The harsh reality is that no matter how just and righteous Ukraine’s cause, it is likely a militarily unattainable task to seek the ouster of Russian forces from illegally occupied parts of Ukraine. At present, unfortunately, neither Kyiv nor Moscow shows any willingness to enter into serious negotiations to end the war, as neither is willing to compromise on its main objectives.
The chances are high, therefore, that the war continues in an attrition model, where the two sides will continue positional battles in key geographic locations, launching drone and missile strikes into the rear areas of each country and engaging in pulverizing artillery duels all along the line of contact. That type of war will inflict hundreds or thousands of casualties per day on both sides, continue wiping Ukrainian villages and cities off the map, and keep alive the possibility that an error, misjudgment, or miscalculation could result in the war expanding beyond Ukraine.
Given the failure of the offensive to achieve decisive results, Washington should reconsider its policies and objectives.
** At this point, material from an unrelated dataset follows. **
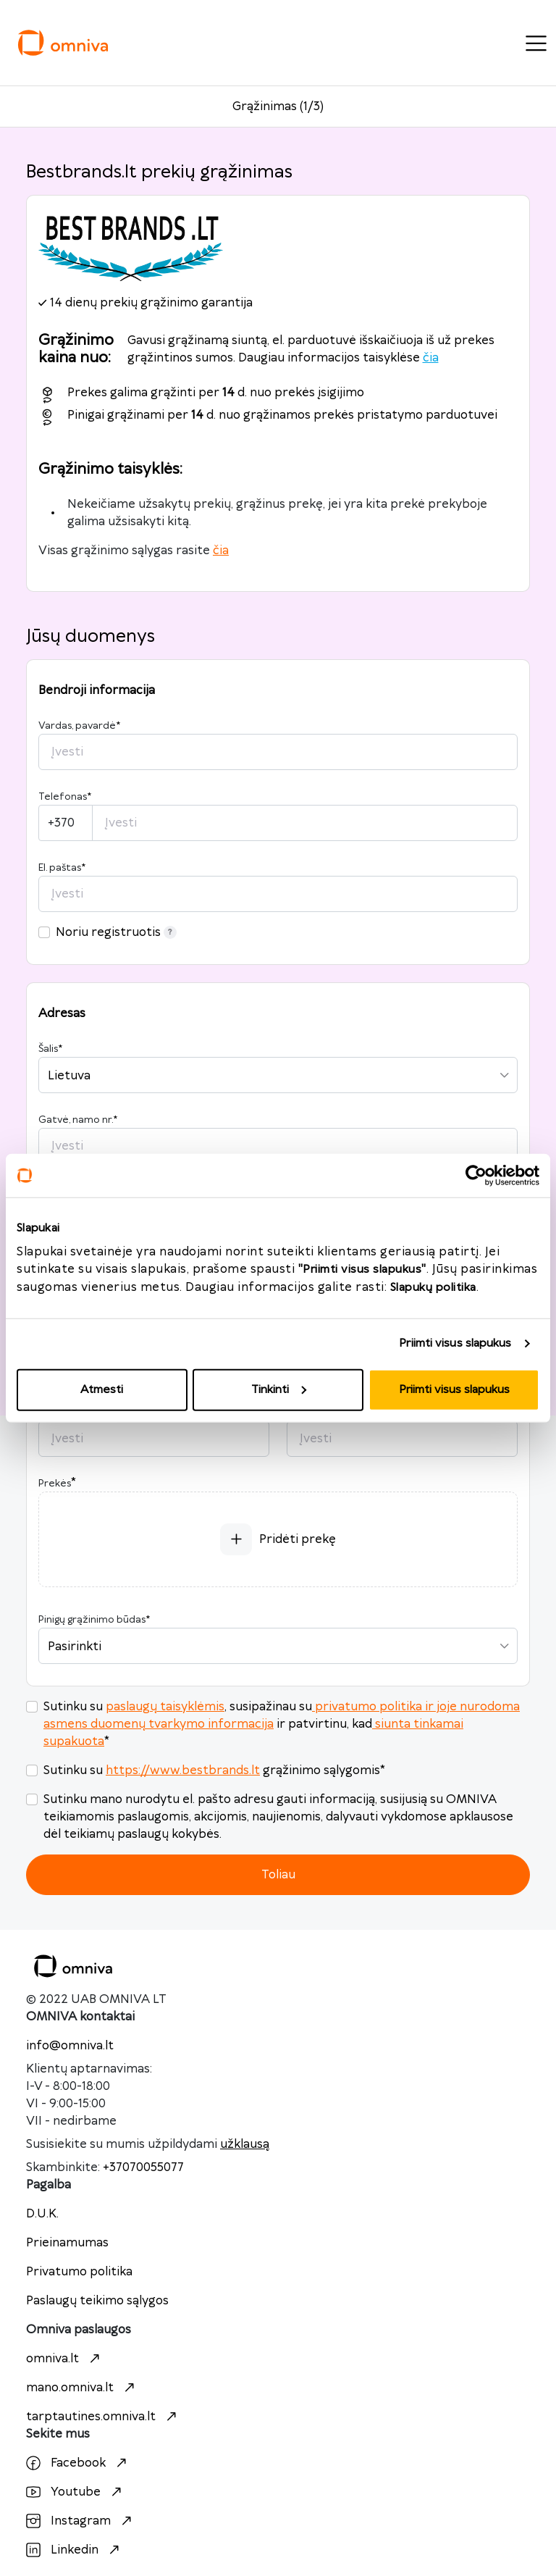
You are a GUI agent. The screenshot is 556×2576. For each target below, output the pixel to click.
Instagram (80, 2521)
The United States likely cannot continue indefinitely to provide large stocks of tanks, armored personnel carriers, aircraft, air defense missiles, as well as millions of rounds of artillery shells and other ammunition.
The Biden administration should devise new plans based on the battlefield realities and come up with a plan that protects America’s security interests and economic prosperity. Blindly supporting Ukraine “for as long as it takes” was never a strategy and is now appearing less sustainable than ever.
Daniel L. Davis is a Senior Fellow for Defense Priorities and a former Lt. Col. in the U.S. Army who deployed into combat zones four times. He is the author of “The Eleventh Hour in 2020 America.”